Les satellites sont devenus des outils précieux pour recueillir des renseignements d'ordre tactique ou stratégique. Cette application, la reconnaissance, permet aux responsables militaires et au gouvernement des puissances qui y ont recours d'obtenir discrètement des informations sur les équipements militaires et les grands équipements technologiques des autres pays, et de surveiller les mouvements de troupes et de matériels, les zones de conflits, etc. Tous les grands conflits des dernières décennies (guerres israélo-arabes, guerre Irak-Iran, conflit d'Afghanistan, guerres du Golfe et de Yougoslavie...) ont été étroitement surveillés par des satellites de reconnaissance photographique. Aujourd'hui, les satellites les plus performants fournissent des images sur lesquelles on peut distinguer des détails d'une dizaine de centimètres seulement.
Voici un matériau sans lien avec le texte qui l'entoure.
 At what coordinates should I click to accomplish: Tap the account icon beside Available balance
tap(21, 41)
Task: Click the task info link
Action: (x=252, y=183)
Les premiers satellites de reconnaissance photographique ont été lancés au début des années 1960, par les États-Unis et l'ex-URSS. Les Américains utilisèrent d'abord des satellites Discoverer, dotés d'une caméra à haute résolution dont le film revenait au sol dans une capsule munie d'une rétrofusée, qui pouvait être récupérée à l'aide d'un avion pendant sa descente en parachute, et des satellites SAMOS (Satellite And Missile Observation System), équipés pour transmettre leurs images par radio chaque fois qu'ils survolaient les États-Unis. À partir de 1971, ils disposèrent de satellites Big Bird, évoluant entre 160 et 250 km d'altitude et recueillant d'une part des images à moyenne résolution transmises au sol par radio, d'autre part des images à haute résolution (quelques décimètres) envoyées au sol dans des capsules récupérables, chaque satellite disposant de six capsules larguées successivement à des intervalles de trois à quatre semaines. Depuis la fin des années 1970, les Big Bird sont remplacés par les engins de la famille Key Hole (KH), à l'orbite plus haute (plus de 300 km) qui leur confère une durée de vie plus longue (deux ans environ). Ils transmettent leurs images au sol sous forme numérisée (donc, sans aucune dégradation) et possèdent, par ailleurs, des détecteurs opérant dans l'infrarouge. Leur lancement est assuré par la navette spatiale.

Dans l'ensemble du programme spatial de l'ex-URSS, les satellites de reconnaissance photographique constituent, de loin, la famille la plus nombreuse : plusieurs centaines ont été lancés depuis 1962 dans le cadre du programme Cosmos. À la différence des Américains, les Soviétiques, jusque dans les années 1980, ont utilisé exclusivement la technique de récupération des clichés obtenus par leurs satellites. Cette procédure leur permettait d'obtenir des clichés de très bonne qualité avec des caméras classiques, à défaut de maîtriser les technologies optiques et électroniques nécessaires à la transmission au sol d'images par radio. Mais, comme les satellites concernés avaient un périgée très bas (pour accroître la résolution des images), leur durée de vie était très courte (une douzaine de jours, en moyenne), et il fallait donc en lancer beaucoup pour assurer une surveillance permanente. Il a fallu attendre 1983 pour que l'ex-URSS dispose de satellites de reconnaissance photographique ayant une durée de vie de plusieurs mois et capables de transmettre leurs images par radio. La France, forte de l'expérience acquise avec les plates-formes Spot, a développé les satellites Hélios. Décidé en 1986, réalisé en coopération avec l'Italie et l'Espagne, chacun des trois pays disposant sur son territoire de ses propres installations de réception et de traitement des images, le programme Hélios 1 comporte deux satellites, lancés respectivement en 1995 et en 1999.

La continuité du service sera assurée par le programme Hélios 2, engagé en 1995 et auquel sont venues se joindre en 2001 l'Allemagne et la Belgique. Celui-ci comportera également deux satellites, mais qui bénéficieront de plusieurs améliorations : l'adjonction d'un moyen d'observation infrarouge autorisera la surveillance nocturne et la détection des activités sur les sites observés, les prises de vues seront plus nombreuses et les images obtenues présenteront une meilleure résolution. Le lancement du premier satellite, Hélios 2A, est prévu en 2004.